The good news is that the number of annual emergency room visits for household cleaner injuries is down 46% since 1990, primarily because childproof containers are now required, and parents are better educated. But the bad news is that the actual number of children hurt by household cleaners is likely to be significantly higher than the reported number, and at least 744 children poisoned by household cleansers suffered life-threatening or permanent injuries in the last year studied, according to the authors of the study, Lara B. McKenzie, Nisha Ahir, Uwe Stolz and Nicolas G. Nelson, who published their research today in Pediatrics. The study relied on data from about 100 emergency rooms from around the country.

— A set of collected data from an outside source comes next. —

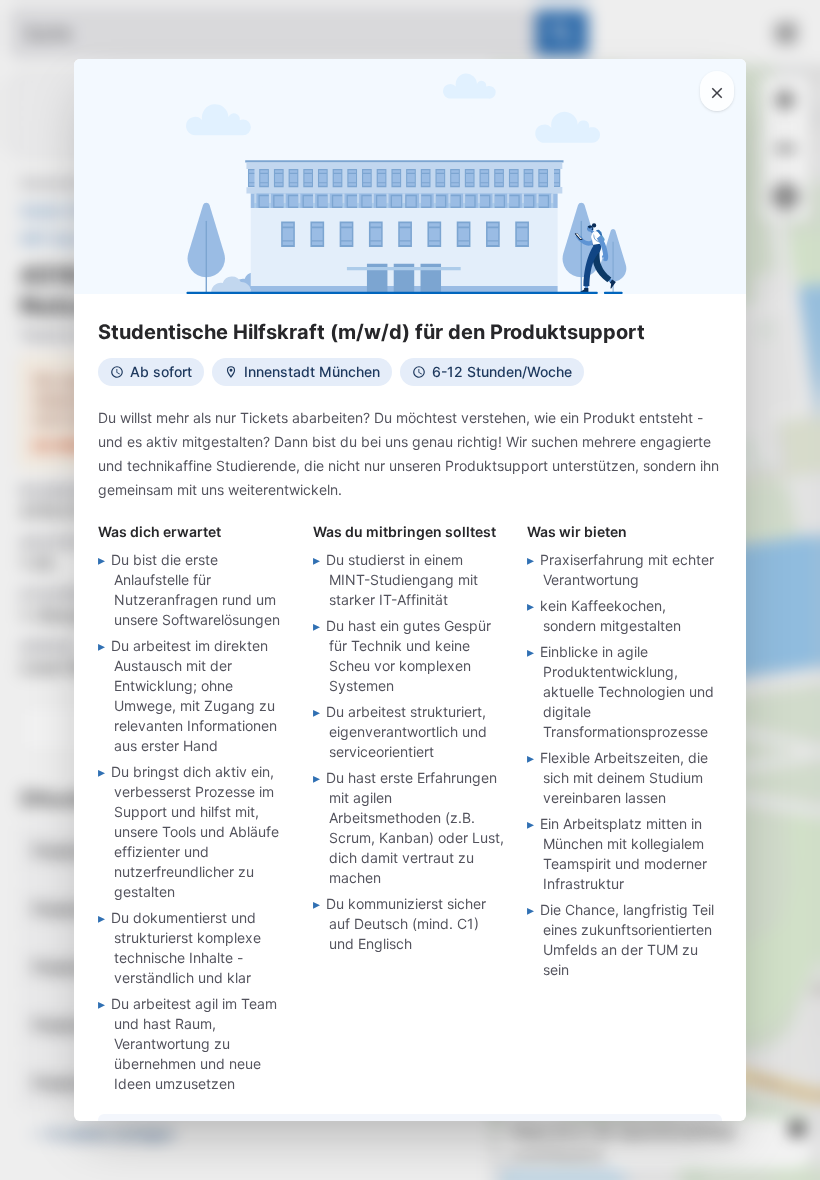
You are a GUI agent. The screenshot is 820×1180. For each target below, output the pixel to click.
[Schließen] (717, 91)
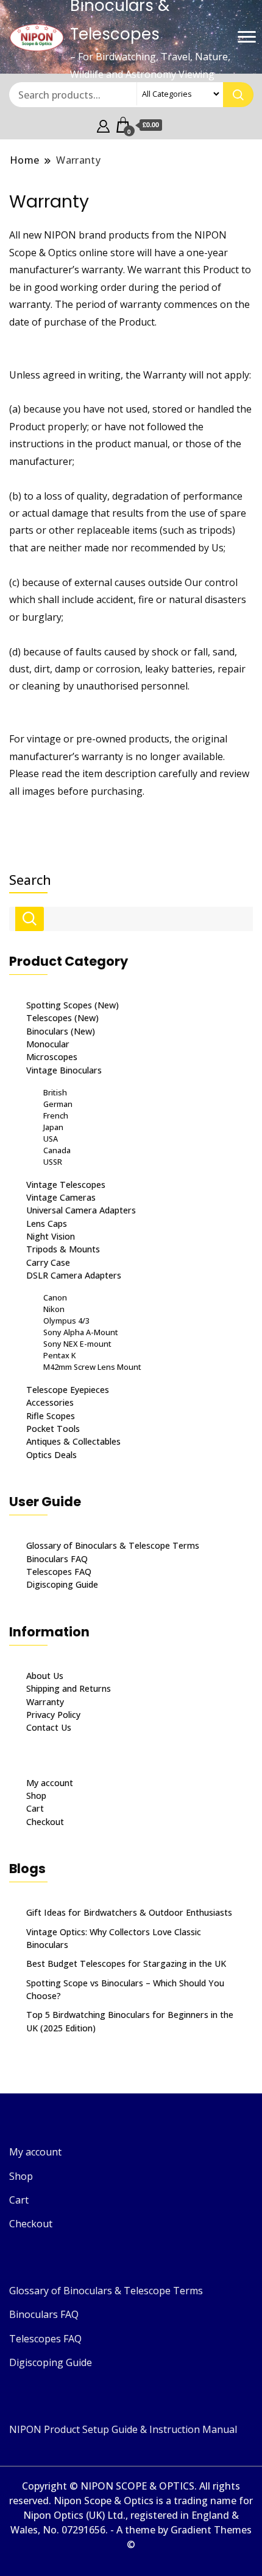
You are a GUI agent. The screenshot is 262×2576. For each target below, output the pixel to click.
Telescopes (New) (62, 1018)
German (58, 1103)
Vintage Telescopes (65, 1184)
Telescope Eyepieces (67, 1389)
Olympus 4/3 (66, 1320)
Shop (36, 1795)
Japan (53, 1127)
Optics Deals (51, 1455)
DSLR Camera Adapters (73, 1275)
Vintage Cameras (61, 1197)
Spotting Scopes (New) (72, 1005)
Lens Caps (46, 1223)
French (55, 1115)
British (55, 1092)
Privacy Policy (53, 1714)
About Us (44, 1675)
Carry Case (48, 1262)
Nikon (54, 1309)
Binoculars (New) (60, 1031)
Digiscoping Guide (62, 1584)
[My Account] (103, 124)
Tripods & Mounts (63, 1249)
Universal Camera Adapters (81, 1210)
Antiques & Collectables (73, 1441)
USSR (52, 1161)
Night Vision (50, 1236)
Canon (55, 1297)
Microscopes (51, 1057)
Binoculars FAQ (57, 1559)
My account (49, 1783)
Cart (35, 1808)
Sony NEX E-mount (77, 1343)
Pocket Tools (53, 1428)
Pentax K (59, 1355)
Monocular (47, 1044)
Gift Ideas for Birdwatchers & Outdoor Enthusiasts (129, 1912)
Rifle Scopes (50, 1416)
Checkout (45, 1821)
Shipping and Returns (68, 1688)
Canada (57, 1150)
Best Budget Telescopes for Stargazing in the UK (126, 1963)
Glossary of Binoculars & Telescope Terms (112, 1545)
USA (50, 1138)
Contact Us (48, 1727)
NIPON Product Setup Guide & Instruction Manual (123, 2429)
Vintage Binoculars (64, 1070)
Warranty (45, 1702)
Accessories (50, 1402)
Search (30, 879)
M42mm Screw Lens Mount (92, 1366)
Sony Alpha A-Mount (80, 1332)
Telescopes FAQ (58, 1571)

The American Academy of Pediatrics recommends storing cleansers in locked cabinets, buying products with child-resistant packaging, retaining products in their original packaging and disposing properly of unneeded cleansers. Many parents report taking these steps, but studies show they rarely do. The Daily Green additionally recommends avoiding harsh cleansers in the first place, by choosing nontoxic off-the-shelf cleansers, or making your own, which is often as easy as mixing baking soda and vinegar. Try simple nontoxic DIY cleansers to clean anything around the home.
So what makes kids sick?
Here's a look at the categories of cleansers that caused emergency room visits, in order from most to least.
1. Bleach: 37%
swimming pool chemicals
2. Other: 30%
general-purpose household cleaners
room deodorizers or fresheners
windshield wiper fluids
3. Low-molecular-weight hydrocarbons: 13%
pine oil cleaning products
4. Acids and/or alkalis: 10%
toilet bowl products
5. Detergents: 7%
laundry soaps and detergents
(Even seemingly benign cleansers like these can be poisonous; dishwasher tablets or powder, and many laundry detergents, can be caustic enough to burn skin or damage the respiratory tract or stomach if swallowed.)